Government petition please read.

hello guys and gals,
im sure you or at least some of you have heard about this,
personally i think it is way out of order and is going to tak away our freedom rights.

Sign and pass it on. It only takes a minute.

The government’s proposal to introduce road pricing will mean you having to purchase a tracking device for your car and paying a monthly bill to use it.

The tracking device will cost about £200 and in a recent study by the BBC, the lowest monthly bill was £28 for a rural florist and £194 for a delivery driver.

A non working Mum who used the car to take the kids to school paid £86 in one month.

On top of this massive increase in tax, you will be tracked. Somebody will know where you are at all times.

They will also know how fast you have been going, so even if you accidentally creep over a speed limit you can expect a NIP with your monthly bill.

If you care about our freedoms and stopping the constant bashing of the car driver, please sign the petition on No 10’s new website.

http://petitions.pm.gov.uk/traveltax/

Also what are your thoughts on this matter?
Cheers
Andy.

Any links to this so called proposed traveltax ?

Heard of the Insurance based on this principle but not a goverment one.

The insurance one only based the tracking for charging the insurance but speed info would not factor into your insurance.

http://news.bbc.co.uk/1/hi/uk/4610755.stm
Only one i could find after a quick google.

http://news.bbc.co.uk/1/hi/uk/6055128.stm
http://news.bbc.co.uk/1/hi/uk_politics/6160877.stm

Signed it some time ago…

this is rediculous, if they do this there will be civil uprising

signed because if you bashed two heads together you’ll still not find a brain cell between either.

Its not the answer to congestion you just shuffle the problems to other area’s
we have no decent public transport / a goverment not interested in giving proper public transport a growing population in a culture where car = freedom
to move around as you like to get jobs in area’s where you may not find local to where you live.

They will just push the vechicles off the main routes to the side routes and then you will find yourself in a jam in the middle of knowhere in some ickle village along with all the other people attempting to get home cheaper.

I suspect if such a proposal went ahead there would be quite a market in tomtoms programed to keep you off the main routes planning journeys by road pricing maps instead.

And then you hear on the radio of a Derby man who could get a train to
work but Would have to cross one side of Derby to the other in his car due to issues of buses not available at the times required, once at the train station he’d have to pay £8 car parking free so he’s spent about £10 before he’s even caught a Train and paying what-so-much to get him to near his destination and possibly a bus journey to get to final destination.

/controversial mode on

The technology for the system end to end is a long way off just yet. Trust me I’ve been there in a past existance. For sure, it sounds do-able at the top level, but when you get down to the detail it just falls apart.
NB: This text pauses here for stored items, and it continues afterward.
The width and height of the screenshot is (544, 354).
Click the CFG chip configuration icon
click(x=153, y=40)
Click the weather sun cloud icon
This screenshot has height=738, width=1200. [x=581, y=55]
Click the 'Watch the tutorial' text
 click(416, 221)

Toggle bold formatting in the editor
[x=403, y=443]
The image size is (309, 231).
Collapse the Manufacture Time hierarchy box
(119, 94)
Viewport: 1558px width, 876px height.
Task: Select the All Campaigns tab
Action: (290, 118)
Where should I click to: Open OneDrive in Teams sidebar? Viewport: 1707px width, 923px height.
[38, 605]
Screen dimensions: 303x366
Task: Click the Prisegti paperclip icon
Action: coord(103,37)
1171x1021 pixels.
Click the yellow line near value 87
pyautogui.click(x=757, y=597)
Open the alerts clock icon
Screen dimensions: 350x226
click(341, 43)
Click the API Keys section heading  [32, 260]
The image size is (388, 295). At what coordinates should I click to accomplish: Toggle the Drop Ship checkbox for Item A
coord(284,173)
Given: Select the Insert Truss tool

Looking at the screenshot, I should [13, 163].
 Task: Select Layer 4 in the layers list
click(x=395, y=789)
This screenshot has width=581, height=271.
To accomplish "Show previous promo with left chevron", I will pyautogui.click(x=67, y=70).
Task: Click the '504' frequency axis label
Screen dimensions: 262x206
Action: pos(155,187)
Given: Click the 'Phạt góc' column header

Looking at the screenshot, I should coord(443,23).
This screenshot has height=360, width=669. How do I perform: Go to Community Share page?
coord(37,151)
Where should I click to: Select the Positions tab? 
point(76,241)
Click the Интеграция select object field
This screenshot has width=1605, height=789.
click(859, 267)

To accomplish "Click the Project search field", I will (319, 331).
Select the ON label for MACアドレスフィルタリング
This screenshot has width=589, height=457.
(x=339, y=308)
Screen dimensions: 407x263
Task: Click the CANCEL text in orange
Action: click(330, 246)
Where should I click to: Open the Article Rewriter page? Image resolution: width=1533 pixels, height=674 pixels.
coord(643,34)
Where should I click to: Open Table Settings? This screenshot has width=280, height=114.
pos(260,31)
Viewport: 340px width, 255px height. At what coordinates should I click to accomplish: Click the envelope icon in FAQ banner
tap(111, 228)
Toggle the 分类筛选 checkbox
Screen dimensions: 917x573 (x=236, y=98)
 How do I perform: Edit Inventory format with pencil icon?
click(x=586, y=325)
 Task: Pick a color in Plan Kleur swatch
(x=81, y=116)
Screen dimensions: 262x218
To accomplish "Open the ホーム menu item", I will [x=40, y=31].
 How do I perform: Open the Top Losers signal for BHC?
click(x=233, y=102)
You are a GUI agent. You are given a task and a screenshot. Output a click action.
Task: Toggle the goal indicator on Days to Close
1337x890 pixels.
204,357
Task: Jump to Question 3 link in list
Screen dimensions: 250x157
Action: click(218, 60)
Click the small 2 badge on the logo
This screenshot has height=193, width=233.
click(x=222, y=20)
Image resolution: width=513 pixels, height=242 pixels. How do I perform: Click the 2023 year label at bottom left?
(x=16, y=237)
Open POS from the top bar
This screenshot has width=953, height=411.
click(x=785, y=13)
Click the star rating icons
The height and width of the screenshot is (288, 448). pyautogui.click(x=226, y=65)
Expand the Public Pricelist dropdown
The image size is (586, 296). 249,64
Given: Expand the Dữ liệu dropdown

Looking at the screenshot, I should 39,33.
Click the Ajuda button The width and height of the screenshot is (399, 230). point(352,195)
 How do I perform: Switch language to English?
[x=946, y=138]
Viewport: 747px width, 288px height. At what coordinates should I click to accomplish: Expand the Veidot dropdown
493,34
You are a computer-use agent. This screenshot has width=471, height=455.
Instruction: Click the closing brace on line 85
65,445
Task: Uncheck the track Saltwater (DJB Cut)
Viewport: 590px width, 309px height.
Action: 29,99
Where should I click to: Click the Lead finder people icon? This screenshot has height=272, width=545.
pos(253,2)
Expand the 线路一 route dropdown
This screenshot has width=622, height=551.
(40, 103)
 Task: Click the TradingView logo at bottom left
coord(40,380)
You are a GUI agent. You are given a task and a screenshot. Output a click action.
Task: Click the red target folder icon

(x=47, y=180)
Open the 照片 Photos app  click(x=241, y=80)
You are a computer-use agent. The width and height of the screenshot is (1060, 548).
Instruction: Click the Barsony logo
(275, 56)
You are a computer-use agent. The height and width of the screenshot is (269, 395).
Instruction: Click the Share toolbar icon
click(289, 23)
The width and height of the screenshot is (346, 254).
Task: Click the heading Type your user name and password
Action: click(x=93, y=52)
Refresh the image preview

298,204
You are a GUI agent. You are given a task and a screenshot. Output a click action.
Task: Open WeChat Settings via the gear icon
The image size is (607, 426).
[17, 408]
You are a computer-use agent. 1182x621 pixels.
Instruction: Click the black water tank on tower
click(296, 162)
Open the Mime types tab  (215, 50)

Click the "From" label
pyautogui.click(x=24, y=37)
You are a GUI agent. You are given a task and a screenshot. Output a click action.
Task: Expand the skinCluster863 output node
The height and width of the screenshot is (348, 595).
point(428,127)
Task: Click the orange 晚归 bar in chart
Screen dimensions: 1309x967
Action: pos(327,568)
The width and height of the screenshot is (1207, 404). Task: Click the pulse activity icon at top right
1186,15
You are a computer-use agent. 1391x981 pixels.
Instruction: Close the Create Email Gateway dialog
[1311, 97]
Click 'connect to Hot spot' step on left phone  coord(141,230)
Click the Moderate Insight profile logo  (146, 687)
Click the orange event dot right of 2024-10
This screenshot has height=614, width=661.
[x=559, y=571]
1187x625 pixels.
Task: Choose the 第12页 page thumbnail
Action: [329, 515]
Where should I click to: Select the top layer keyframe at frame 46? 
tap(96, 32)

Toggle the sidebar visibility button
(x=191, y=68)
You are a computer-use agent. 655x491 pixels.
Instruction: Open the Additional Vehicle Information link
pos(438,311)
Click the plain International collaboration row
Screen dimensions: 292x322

The accuracy of said devices is simply not acceptable for a legally enforceable system. The gaps in coverage, the vast quantity of data involved, the network bandwidths and infrastructure, the design and development lifecycle and production facilities for the vehicle end system, the secure fitting facilities the security holes in the system, fraudulent uses, legislative controls, etc, etc, mean that it just simply won’t get off the ground.

This big brother stuff is scaremongering among the Tory press for their own ends. It is illegal to use data for those purposes and whatever the press say, those in places who do have access similar data just now are actually very switched on to the dangers of data leakage and spend a great deal of time and money making sure the data is secure and destroyed immediately after is is obsolete.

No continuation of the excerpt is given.